The EPiServer Find CMS integration does not index any files stored in the VPP by default. A convention is included in the integration that index files visible in the file manager and it is enabled by setting the VisibleInFilemanagerVPPIndexingConvention on the FilieIndexer conventions:

FileIndexer.Instance.Conventions.ShouldIndexVPPConvention 
  = new VisibleInFilemanagerVPPIndexingConvention();

However, this convention can be a little bit aggressive. As soon as an editor adds a file it is searchable and even though no access control mechanism are overruled some might think it is hidden until it is actually used on the site. So how do we proceed to achieve this?

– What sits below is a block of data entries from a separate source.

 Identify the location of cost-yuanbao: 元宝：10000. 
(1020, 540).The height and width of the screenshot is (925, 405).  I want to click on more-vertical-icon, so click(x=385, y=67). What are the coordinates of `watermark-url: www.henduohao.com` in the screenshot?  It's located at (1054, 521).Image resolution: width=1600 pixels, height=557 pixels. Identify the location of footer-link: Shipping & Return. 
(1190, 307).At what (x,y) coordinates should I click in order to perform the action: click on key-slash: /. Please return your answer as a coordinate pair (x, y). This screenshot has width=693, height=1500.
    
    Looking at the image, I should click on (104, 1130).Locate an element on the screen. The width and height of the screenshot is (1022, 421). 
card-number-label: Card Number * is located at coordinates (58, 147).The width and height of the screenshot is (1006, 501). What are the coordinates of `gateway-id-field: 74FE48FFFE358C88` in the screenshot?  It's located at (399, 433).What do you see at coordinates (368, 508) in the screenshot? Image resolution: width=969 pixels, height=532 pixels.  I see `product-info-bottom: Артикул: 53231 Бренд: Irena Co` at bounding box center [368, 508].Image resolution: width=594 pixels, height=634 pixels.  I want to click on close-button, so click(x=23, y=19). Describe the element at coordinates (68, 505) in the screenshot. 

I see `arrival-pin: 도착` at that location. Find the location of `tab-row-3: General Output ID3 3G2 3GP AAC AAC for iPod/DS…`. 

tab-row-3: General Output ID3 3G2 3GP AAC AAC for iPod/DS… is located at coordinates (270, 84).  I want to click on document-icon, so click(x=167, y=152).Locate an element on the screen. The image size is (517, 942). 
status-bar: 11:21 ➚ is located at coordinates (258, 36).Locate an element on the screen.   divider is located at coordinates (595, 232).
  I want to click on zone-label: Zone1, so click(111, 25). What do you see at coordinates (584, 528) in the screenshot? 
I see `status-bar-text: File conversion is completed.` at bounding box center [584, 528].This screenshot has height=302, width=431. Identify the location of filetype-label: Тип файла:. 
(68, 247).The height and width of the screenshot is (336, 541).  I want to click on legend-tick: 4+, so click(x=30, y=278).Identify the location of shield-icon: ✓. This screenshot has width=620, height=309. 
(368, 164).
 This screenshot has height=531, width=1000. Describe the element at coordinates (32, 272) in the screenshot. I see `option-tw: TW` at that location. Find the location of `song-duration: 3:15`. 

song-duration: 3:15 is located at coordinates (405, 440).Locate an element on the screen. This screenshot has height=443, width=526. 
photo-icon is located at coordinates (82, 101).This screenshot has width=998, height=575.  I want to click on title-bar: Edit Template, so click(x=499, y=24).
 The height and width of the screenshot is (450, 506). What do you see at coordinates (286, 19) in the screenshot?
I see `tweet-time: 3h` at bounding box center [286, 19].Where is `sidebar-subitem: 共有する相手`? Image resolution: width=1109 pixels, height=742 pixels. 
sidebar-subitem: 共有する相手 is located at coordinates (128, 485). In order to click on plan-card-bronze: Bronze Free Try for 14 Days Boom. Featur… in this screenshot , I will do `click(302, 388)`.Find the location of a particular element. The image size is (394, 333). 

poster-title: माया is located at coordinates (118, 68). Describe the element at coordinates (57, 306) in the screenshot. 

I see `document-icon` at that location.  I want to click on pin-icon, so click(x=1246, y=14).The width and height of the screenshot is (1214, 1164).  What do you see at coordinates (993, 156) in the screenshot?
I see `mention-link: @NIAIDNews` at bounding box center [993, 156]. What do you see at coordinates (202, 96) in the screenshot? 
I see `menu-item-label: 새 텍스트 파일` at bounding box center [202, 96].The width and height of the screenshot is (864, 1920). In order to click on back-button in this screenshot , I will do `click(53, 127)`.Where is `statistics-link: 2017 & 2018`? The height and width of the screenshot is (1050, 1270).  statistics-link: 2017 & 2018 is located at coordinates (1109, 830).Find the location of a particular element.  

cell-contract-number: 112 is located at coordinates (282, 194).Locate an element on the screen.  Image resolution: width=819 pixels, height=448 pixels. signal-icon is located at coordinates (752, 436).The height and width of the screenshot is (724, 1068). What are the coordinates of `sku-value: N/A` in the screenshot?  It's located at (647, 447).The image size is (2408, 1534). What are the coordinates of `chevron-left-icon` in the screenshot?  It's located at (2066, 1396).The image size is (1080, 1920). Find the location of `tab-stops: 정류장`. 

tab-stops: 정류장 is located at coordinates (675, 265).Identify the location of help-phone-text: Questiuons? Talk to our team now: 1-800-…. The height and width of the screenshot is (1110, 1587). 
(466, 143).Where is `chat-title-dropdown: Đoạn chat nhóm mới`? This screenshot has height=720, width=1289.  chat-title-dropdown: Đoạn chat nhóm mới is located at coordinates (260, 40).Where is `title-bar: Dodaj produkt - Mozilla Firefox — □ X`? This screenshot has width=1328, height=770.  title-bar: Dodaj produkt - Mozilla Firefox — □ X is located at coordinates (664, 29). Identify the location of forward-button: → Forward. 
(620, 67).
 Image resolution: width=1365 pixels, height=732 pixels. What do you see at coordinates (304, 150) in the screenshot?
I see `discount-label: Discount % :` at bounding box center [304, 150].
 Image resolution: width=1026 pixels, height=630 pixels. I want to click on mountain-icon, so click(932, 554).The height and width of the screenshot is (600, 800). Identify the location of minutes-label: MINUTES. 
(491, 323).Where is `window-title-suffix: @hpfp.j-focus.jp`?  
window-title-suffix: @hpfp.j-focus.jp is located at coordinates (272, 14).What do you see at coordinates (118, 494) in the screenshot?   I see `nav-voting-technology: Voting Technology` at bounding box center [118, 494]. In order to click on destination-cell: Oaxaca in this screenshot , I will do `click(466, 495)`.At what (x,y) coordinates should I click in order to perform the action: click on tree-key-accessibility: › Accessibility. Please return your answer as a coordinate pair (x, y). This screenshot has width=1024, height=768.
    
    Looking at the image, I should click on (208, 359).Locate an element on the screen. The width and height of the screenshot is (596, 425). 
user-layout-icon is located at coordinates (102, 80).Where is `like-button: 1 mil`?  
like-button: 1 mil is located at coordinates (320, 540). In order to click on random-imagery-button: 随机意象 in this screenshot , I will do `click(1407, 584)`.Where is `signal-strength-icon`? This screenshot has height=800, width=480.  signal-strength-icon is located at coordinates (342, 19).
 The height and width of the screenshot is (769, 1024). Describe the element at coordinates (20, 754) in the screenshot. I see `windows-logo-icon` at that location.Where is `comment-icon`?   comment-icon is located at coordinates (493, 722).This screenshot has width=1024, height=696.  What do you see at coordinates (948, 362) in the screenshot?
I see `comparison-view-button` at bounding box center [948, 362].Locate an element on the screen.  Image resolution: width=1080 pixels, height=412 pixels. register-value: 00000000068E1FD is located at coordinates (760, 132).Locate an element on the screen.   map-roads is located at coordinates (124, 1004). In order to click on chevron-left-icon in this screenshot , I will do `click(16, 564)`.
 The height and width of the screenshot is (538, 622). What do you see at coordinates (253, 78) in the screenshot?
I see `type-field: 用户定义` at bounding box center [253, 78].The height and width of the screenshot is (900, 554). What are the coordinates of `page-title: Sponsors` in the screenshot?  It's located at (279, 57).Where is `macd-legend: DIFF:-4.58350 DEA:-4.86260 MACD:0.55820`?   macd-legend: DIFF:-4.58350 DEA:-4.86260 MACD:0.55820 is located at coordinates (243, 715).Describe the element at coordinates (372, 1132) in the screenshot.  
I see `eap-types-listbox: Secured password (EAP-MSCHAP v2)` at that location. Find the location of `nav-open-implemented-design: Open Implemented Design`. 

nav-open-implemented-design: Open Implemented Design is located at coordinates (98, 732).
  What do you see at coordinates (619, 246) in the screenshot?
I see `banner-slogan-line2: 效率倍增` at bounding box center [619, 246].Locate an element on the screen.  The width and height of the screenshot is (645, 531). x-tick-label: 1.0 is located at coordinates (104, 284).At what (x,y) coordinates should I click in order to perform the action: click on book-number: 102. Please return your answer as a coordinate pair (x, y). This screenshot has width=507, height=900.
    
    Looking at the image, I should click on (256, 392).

Built in into the CMS there is the ContentSoftLinkRepository where we can query if files (or any IContent for that matter) is linked from within another IContent. By using this we can then create a file indexing convention that checks if the file is linked from some indexed IContent and if so we index it:

FileIndexer.Instance.Conventions.ForInstancesOf<UnifiedFile>().ShouldIndex(x =>
{
    var contentRepository = 
        ServiceLocation.ServiceLocator.Current.GetInstance<IContentRepository>();
    var contentSoftLinkRepository = 
        ServiceLocation.ServiceLocator.Current.GetInstance<ContentSoftLinkRepository>();
    var softLinks = contentSoftLinkRepository.Load(x.VirtualPath);

    try
    {
        foreach (var softLink in softLinks)
        {
            
            if (softLink.SoftLinkType == ReferenceType.ExternalReference ||
                softLink.SoftLinkType == ReferenceType.ImageReference)
            {
                var content = 
                    contentRepository.Get<IContent>(softLink.OwnerContentLink);
                if (!ContentIndexer.Instance.Conventions.ShouldIndexConvention.ShouldIndex(content).Value) // don't index referenced file if content is marked as not indexed

                {
                    continue;
                }

                // only index if content is published

                var publicationStatus = 
                    content.PublishedInLanguage()[softLink.OwnerLanguage.Name];

                if (publicationStatus != null &&
                    (publicationStatus.StartPublish == null ||
                     publicationStatus.StartPublish < DateTime.Now) &&
                    (publicationStatus.StopPublish == null ||
                     DateTime.Now < publicationStatus.StopPublish))
                {
                    return true;
                }
            }
        }
    }
    catch
    {
        // ooops something went wrong. Better not index this one ;-)

    }

    return false;
});

Using this convention only files that are referenced from an indexed IContent, that also is published (as by default also unpublished IContent is indexed to provide better querying in editor mode).

I hope you may find this useful when making your site awesome with EPiServer Find!